→ TASK DIRECTIONS:
Please swap "screenshot" for "image" throughout the items below, leaving everything else unchanged. Leave the pictures out of your answer.
- - - - - - -
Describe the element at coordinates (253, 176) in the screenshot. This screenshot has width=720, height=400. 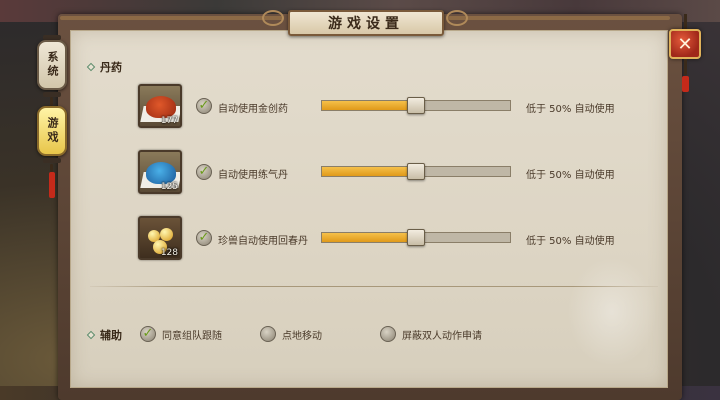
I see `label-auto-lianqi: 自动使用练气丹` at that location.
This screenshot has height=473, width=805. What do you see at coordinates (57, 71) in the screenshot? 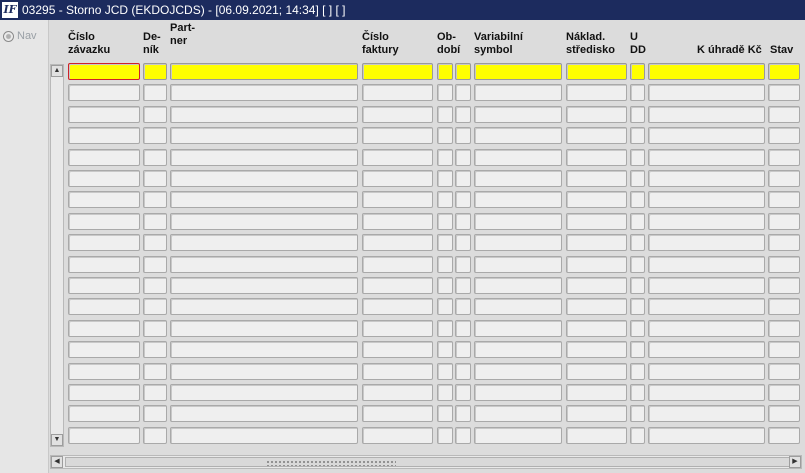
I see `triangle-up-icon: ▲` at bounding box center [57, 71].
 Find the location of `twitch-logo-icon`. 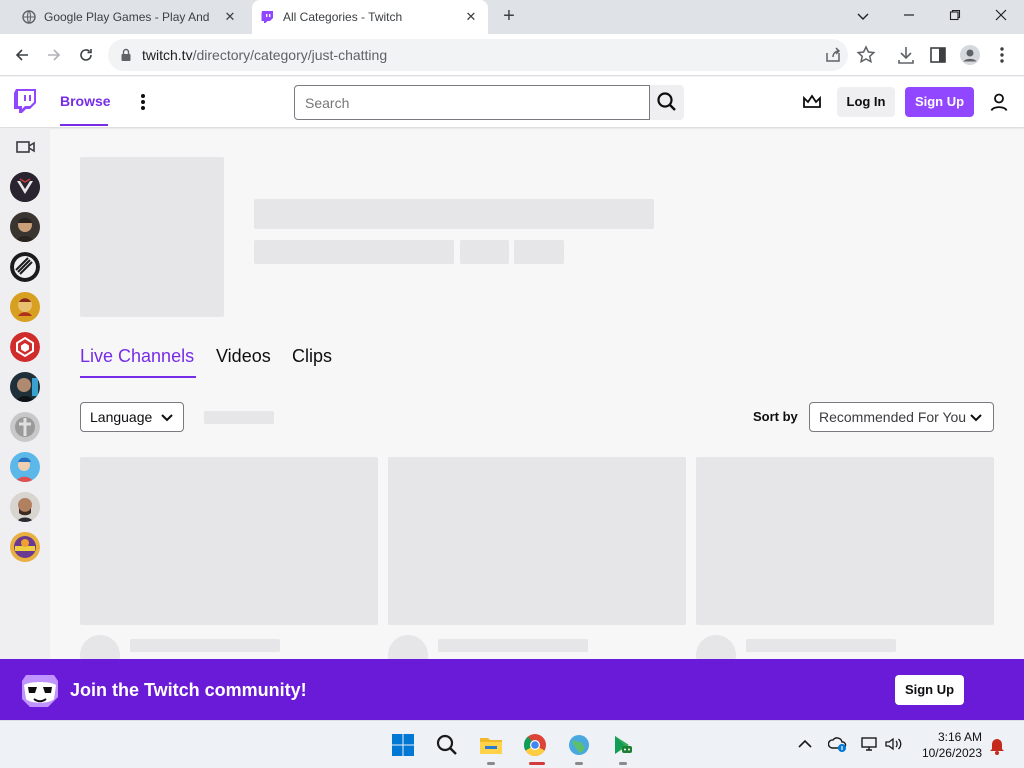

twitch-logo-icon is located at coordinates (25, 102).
- - - - - - -
→ SOLUTION:
Describe the element at coordinates (253, 176) in the image. This image has width=720, height=400. 
I see `label-auto-lianqi: 自动使用练气丹` at that location.
This image has height=473, width=805. What do you see at coordinates (57, 71) in the image? 
I see `triangle-up-icon: ▲` at bounding box center [57, 71].
 Find the location of `twitch-logo-icon`. 

twitch-logo-icon is located at coordinates (25, 102).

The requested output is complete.